World

Brazilian ex-president Lula da Silva leaves jail after judge's decision

Brazil's former president Luiz Inacio Lula da Silva is set to walk out of prison after a judge ordered his release. The former leader, who governed from 2003 to 2010, had been favoured to win the 2018 presidential election, but his conviction prohibited him from running.

Former leader was favoured to win 2018 election, but conviction prohibited him from running

Former Brazilian president Luiz Inacio Lula da Silva, left, gestures after being released from prison on Friday. (Rodolfo Buhrer/Reuters)

Brazil's former president Luiz Inacio Lula da Silva left the jail where he had been detained since April 2018 — for convictions of corruption and money laundering — after a judge ordered his release on Friday.

Da Silva embraced his girlfriend as he came out of the federal police building in Curitiba as hundreds of people gathered outside to cheer and applaud the 74-year-old former leader.

The move follows a Supreme Court decision Thursday that a person can be imprisoned only after all appeals to higher courts have been exhausted. Da Silva is still appealing the case that put him behind bars, related to the alleged purchase of a beachfront apartment in Sao Paulo state.

If he exhausts his appeals, he could find himself back in prison.

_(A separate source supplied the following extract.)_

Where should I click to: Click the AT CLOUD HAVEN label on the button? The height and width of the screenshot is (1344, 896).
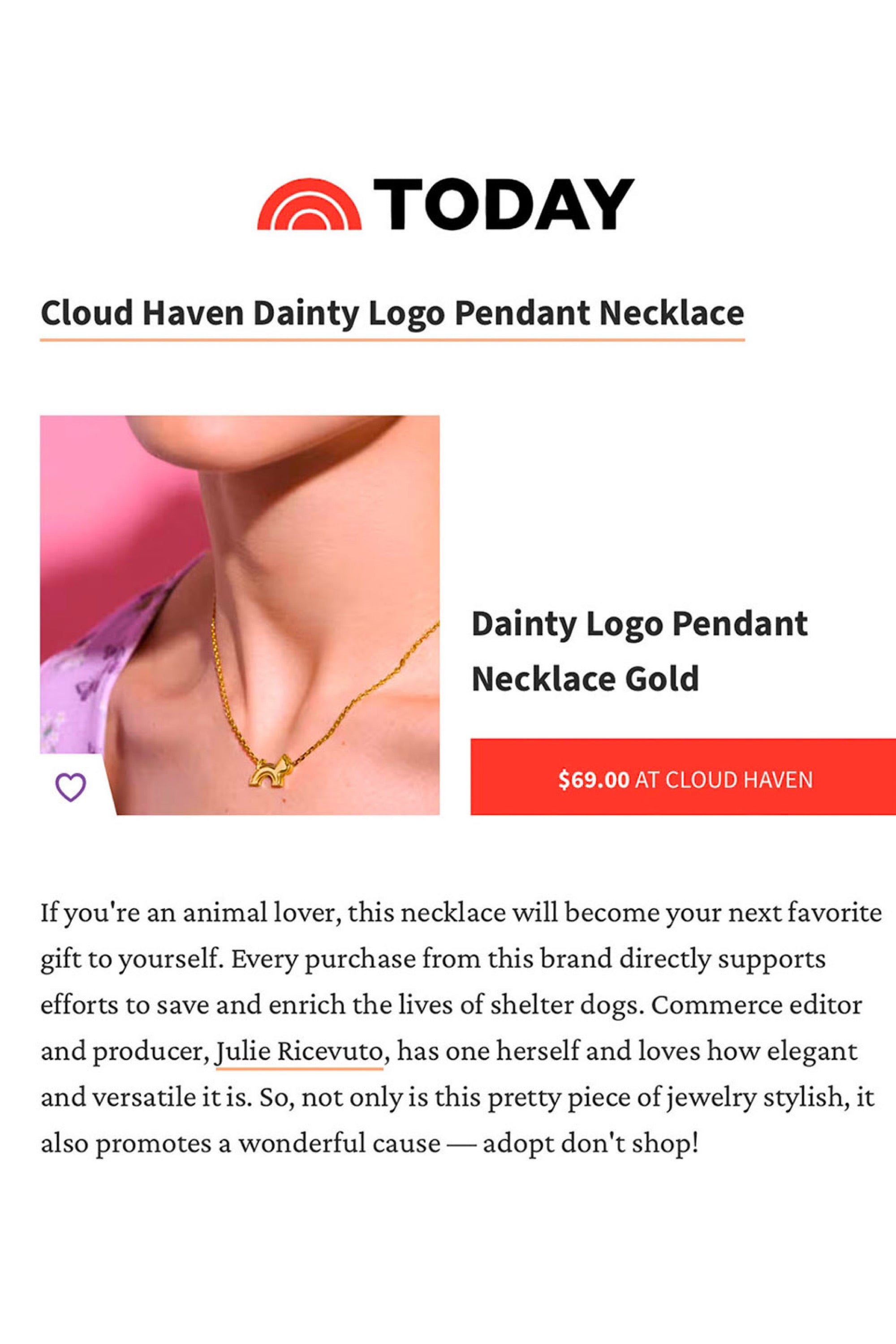(724, 780)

"You have no idea the dimension of the significance of me being here with you," da Silva told jubilant supporters, thanking individual union leaders and members of his leftist Workers' Party — better known in Brazil by its Portuguese acronym PT.

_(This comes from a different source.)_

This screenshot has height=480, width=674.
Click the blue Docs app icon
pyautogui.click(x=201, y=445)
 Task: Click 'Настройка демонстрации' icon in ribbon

"They didn't arrest a man. They tried to detain an idea. An idea doesn't disappear."

The former leader, who governed from 2003 to 2010, had been favoured to win the 2018 presidential election, but his conviction prohibited him from running.

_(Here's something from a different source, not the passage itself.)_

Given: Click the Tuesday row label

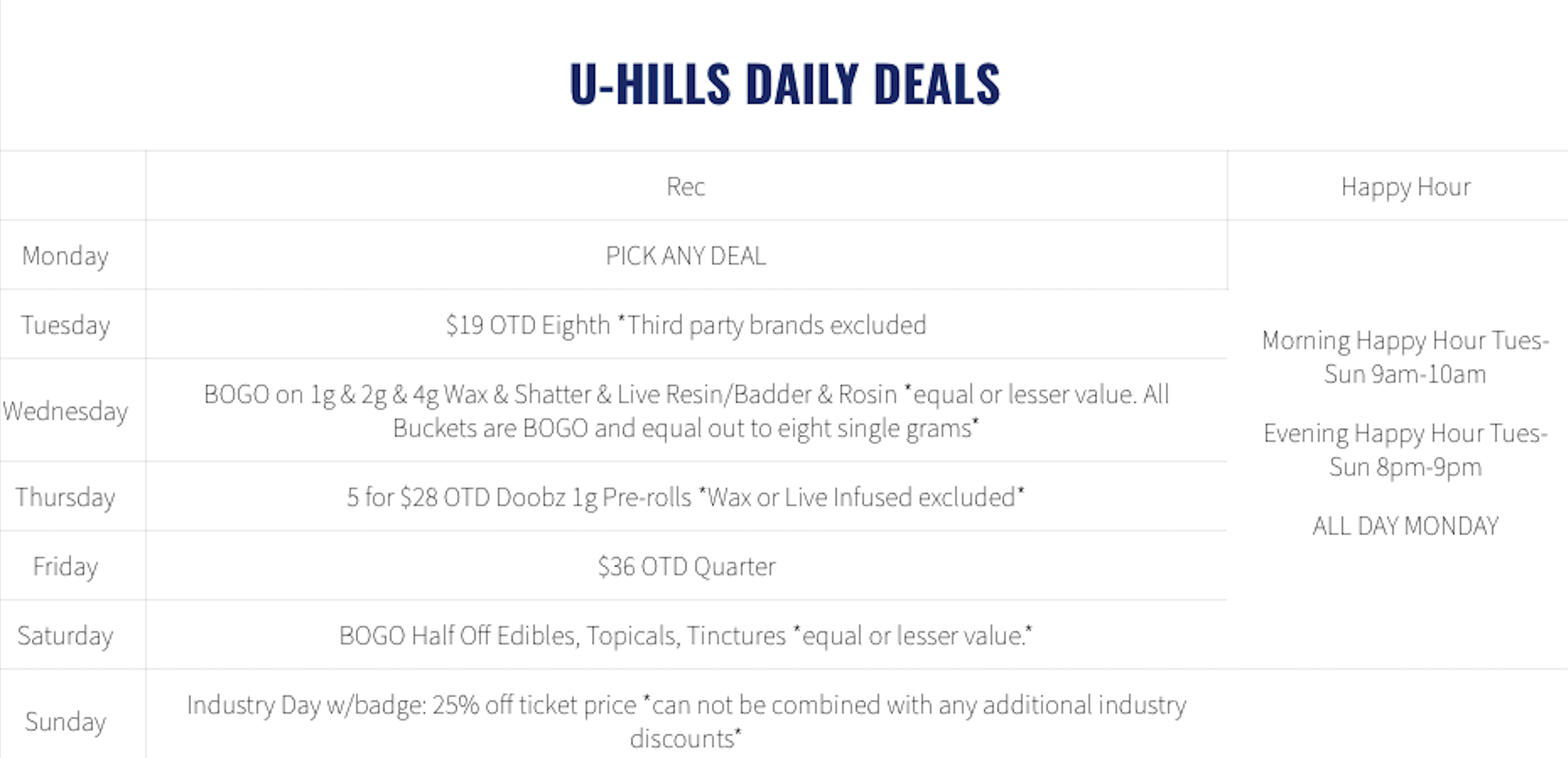Looking at the screenshot, I should (65, 325).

Da Silva tweeted "Lula Free" with a video of himself working out and lifting weights in a gym. The former president is universally known in Brazil as Lula.

Hundreds of Lula's supporters gathered outside the jail, cheering and applauding the former leader. (Leo Correa/The Associated Press)

It is not yet clear what political role da Silva will seek to occupy now that he is free. The former PT leader remains a popular figure on the left, whose politicians and voters have ceaselessly called for his release.

Political analysts believe da Silva could rally the opposition, which has been demoralized by the corruption scandals, impeachment of da Silva's hand-picked successor, da Silva's imprisonment and, more recently, a clobbering in the 2018 general elections.

Aside from his promise to root out corruption and curb violence, far-right President Jair Bolsonaro ran a strong campaign on anti-Workers Party sentiment. He won the election with 55 per cent of the vote and was sworn in Jan. 1.

The former president has said that when free, he would travel around the country rallying opposition. Political analysts said he might not immediately enter into frontal opposition with Bolsonaro, seeking instead to influence the next presidential election in 2022.

"The thing that makes Lula most dangerous to Bolsonaro is that Lula understands the long game," said James Bosworth, founder of Hxagon, a political risk analysis firm, stressing that the politician had run four times before being first elected in 2003.

"Lula is an old-school union and political organizer who is going to take his time placing PT and other allies into positions to take advantage of Bolsonaro's weaknesses in the coming years," he said.

The former union leader is widely referred to as a "political animal." He presided over a period of rapid economic growth fuelled by a commodities boom that expanded the country's middle class. His huge Bolsa Familia welfare program helped lift millions from poverty, and he left office with an approval rating above 80 per cent.